Below is Mr Major’s speech at the 50th anniversary of VE Day Commemorations at the opening ceremony at Hyde Park on Saturday 6th May 1995.
Your Majesty, your Royal Highness, Ladies and Gentlemen.
Fifty years ago today, Europe was still at war. For many servicemen, it remained a time of danger and hardship. War continued to rage in the Far East. As one eyewitness to the celebrations on VE night said: “for me, as for tens of thousands of others, the war started again at the end of leave”.
But here in London that weekend there was a great sense of expectation. Outside St Paul’s, as bell ringers stood ready to start the peal of thanksgiving, the crowds gathered spontaneously.
Today, fifty years on, as we commemorate those events, our thoughts are of thanksgiving and remembrance.
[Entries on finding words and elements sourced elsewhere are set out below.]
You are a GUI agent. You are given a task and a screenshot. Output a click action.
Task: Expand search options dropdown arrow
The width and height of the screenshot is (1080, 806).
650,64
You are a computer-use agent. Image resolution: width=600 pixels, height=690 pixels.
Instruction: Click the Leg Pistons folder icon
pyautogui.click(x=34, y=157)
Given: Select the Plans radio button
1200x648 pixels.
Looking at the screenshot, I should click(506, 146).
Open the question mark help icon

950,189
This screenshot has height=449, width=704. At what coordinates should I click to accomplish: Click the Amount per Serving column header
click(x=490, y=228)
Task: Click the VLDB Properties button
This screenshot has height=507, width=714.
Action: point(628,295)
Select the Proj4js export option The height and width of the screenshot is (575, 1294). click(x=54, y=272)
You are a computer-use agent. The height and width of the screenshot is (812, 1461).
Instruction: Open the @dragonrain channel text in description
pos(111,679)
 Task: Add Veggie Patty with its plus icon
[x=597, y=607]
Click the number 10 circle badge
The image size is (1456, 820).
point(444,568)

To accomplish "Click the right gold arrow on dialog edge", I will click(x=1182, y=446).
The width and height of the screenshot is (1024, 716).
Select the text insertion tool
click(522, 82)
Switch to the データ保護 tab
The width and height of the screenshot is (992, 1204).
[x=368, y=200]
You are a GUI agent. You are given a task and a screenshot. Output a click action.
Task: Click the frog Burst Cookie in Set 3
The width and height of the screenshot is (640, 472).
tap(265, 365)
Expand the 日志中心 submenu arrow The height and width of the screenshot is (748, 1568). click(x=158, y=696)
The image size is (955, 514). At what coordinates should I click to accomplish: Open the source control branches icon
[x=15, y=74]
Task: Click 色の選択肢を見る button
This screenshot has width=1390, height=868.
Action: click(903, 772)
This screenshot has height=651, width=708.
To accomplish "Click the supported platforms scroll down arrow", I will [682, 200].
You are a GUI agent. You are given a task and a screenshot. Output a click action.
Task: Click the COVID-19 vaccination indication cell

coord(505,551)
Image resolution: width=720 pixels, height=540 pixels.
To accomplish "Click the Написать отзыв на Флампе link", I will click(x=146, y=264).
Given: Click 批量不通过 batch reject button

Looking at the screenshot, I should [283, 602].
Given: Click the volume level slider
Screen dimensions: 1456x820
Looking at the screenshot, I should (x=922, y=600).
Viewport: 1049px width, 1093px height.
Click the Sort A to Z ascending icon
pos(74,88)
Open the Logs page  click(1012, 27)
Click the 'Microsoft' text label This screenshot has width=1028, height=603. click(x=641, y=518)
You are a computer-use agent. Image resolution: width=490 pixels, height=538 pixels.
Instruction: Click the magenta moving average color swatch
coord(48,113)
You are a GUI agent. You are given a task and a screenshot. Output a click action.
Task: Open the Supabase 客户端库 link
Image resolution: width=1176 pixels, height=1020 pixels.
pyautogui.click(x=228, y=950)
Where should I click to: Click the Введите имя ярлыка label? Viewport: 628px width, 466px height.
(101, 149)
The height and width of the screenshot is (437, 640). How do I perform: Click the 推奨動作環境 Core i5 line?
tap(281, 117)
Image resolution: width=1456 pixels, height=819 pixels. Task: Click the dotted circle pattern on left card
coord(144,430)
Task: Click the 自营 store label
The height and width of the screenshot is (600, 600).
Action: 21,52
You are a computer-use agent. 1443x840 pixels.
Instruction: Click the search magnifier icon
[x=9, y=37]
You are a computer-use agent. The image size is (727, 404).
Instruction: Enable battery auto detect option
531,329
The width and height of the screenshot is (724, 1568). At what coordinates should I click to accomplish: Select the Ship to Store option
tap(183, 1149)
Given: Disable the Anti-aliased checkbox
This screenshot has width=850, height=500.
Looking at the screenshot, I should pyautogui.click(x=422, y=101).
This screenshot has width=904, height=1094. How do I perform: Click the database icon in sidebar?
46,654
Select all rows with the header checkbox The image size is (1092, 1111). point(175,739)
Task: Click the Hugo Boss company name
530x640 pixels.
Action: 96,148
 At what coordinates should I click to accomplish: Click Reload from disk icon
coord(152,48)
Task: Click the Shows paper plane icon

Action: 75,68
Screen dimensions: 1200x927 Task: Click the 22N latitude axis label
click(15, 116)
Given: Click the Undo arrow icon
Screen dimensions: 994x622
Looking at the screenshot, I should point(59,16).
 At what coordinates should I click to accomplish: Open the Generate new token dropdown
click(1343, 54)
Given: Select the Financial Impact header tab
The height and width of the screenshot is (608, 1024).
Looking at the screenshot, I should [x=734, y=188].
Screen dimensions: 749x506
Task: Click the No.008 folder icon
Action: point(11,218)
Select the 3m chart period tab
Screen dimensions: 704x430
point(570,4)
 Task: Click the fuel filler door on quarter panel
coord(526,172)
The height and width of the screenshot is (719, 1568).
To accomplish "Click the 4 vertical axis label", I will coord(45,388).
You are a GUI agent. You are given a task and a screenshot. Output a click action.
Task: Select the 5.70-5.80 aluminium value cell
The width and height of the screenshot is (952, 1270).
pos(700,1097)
There is much to remember:
– those who were lost,
– those who returned wounded,
– those who were scarred by years of captivity,
– those whose lives were irreparably changed by loss.
But for many, there was the sheer joy of reunion, as our servicemen and women came home.
Today, above all, we give thanks for the quiet bravery and decency of those men and women who defeated a tyranny beyond imagination, and in so doing, enabled future generations to enjoy the blessings of freedom, democracy and peace.
It is very easy to take these for granted. When we have them, they sound like comfortable abstractions. But when you have to fight to regain them, as so many did, they become very real.
At the end of the war, there was a famous cartoon. It was an illustration of a wounded soldier, standing amid the rubble of war, holding out the laurel leaves of peace in Europe, saying “here you are, don’t lose it again”. In that single picture were the hopes of millions.
The responsibility for us, who have grown up since the war, is not to forget that plea. It is our responsibility to keep faith with those who fought to prevent future wars.
The institutions which have grown up since 1945 – the United Nations, NATO and others – may be imperfect. Conflict still erupts around the globe. But they represent a consistent effort to find a better way to resolve disputes than by war. An effort to build on a common faith in democracy and freedom.
Tomorrow, in St Paul’s, leaders of countries which fought so bitterly in Europe will join with Second World War veterans to reaffirm that faith, in a service of reconciliation.
The Veterans have a special place in these commemorations. But it is right that the whole nation should join in. The war was a national struggle in which everyone played their part.
The Merchant Navy was our lifeline to the outside world. The Bevin Boys, the Women’s Land Army, and many who had never been in a factory before, kept wartime production going. The emergency services mobilised to fight the Blitz. Thousands opened their homes to children evacuated from the cities.
Sometimes, those who speak of the wartime sense of community go on to say it couldn’t happen now. I don’t believe that. In the lesser conflicts of the Falklands and the Gulf the same national spirit was evident. This country hasn’t changed. Nor have its instincts.
This weekend, all over the country, people are taking part in local commemorations and events to mark VE Day.